Minha voz entrecortou-se, e cerrei os olhos que, a contragosto, enchiam-se de lágrimas. Quando olhei novamente para Sólon, em seu rosto havia um misto de admiração e de incontida ternura. Um tremor intenso percorreu meu corpo. Ele sacudiu a cabeça, num gesto instintivo, como se quisesse espantar a emoção, e retomou o assunto.

— E quando você chegou ao posto de gasolina e percebeu que ninguém conseguia enxergá-la ou escutá-la, como se sentiu?

Eu sorri, relembrando aquele momento que, agora, parecia-me até engraçado.

— Primeiro fiquei furiosa, achando que todos eram mal-educados e insensíveis. Depois fui ficando desesperada, pois percebi que eles realmente não me viam e não me ouviam. E então, subitamente, compreendi tudo.

— E como reagiu?

— Não sei dizer. Depois daquele instante, só me recordo de haver acordado, aqui, fortemente amarrada à cama. Por que me amarraram, Sólon?

Ele sorriu de novo com aquele jeito matreiro.

— Porque você parecia não querer ficar conosco. Tentou fugir, gritou, esperneou, e a única solução que encontramos foi amarrá-la e dar-lhe um calmante para que dormisse um pouco. Isso é comum acontecer quando se volta através de acidente. A doença prepara melhor, e você, até agora, havia voltado sempre através de doenças. Mas fico feliz em constatar sua pronta recuperação. Você realmente se saiu muito bem, Luna! Se depender deste relatório — apontou para os papéis sobre a mesa — sua permanência aqui, desta vez, poderá ser mais prolongada. Sei que posso parecer um tanto suspeito, mas assino-o com a consciência absolutamente tranqüila.
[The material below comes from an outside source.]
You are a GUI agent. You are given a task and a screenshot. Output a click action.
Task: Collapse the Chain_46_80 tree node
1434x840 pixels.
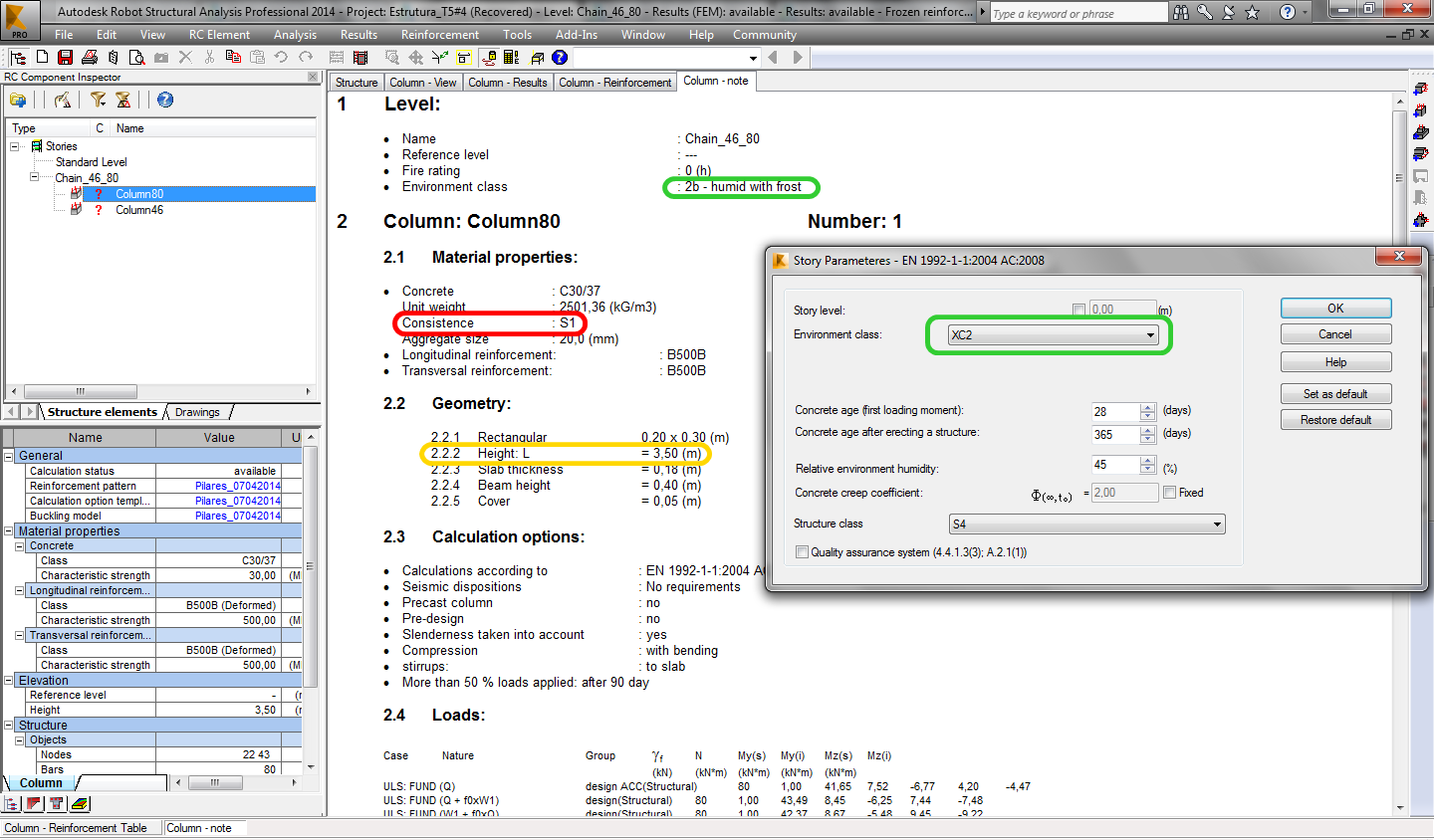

Levantou-se e começou a arrumar as folhas, sem pressa, e eu permaneci sentada, saboreando aquela gostosa sensação de felicidade. Foi então que me lembrei de Paulo.

— E meu marido?

— Quem?

— Paulo, meu marido.

— Luna…

— Desculpe, por um momento me esqueci de que agora não temos mais nada a ver um com ou outro.

— Não se preocupe, isso é normal. Você chegou apenas ontem. Paulo não está nada bem. É provável que permaneça amarrado por um longo tempo. Mas isso não é mais problema seu, compreende?

Enquanto falava, aproximou-se de mim e estendeu-me as duas mãos, para que eu me levantasse. Aquela proximidade perturbou-me de tal forma, que não consegui encará-lo. Ele então pegou meu queixo, suavemente, e obrigou-me a levantar o rosto. O azul de seus olhos tornara-se escuro e intenso.

— Senti sua falta, Luna.

Tentei brincar, para disfarçar a emoção que me invadia:

— Já eu não posso dizer o mesmo, uma vez que vocês não me permitiam lembrar daqui.

— É verdade… — ele sorriu — …E quanto à recepção para os recém-chegados, hoje à noite, você pretende ir?

— Bem… eu…

Ele levantou meu rosto novamente, e seus olhos agora estavam ainda mais escuros. Olhou-me com uma intensidade que chegava a ser difícil de suportar.

— Quanto a mim, sou obrigado a ir até lá, para cumprimentar os que voltaram, mas não vou me demorar. Seu alojamento ainda é o número 7?

Tentei responder, mas a voz não me saiu. Apenas balancei a cabeça, num gesto afirmativo.

Ele acariciou meus cabelos e beijou-me demoradamente na testa.

— Até mais tarde, então. Feliz retorno, Luna!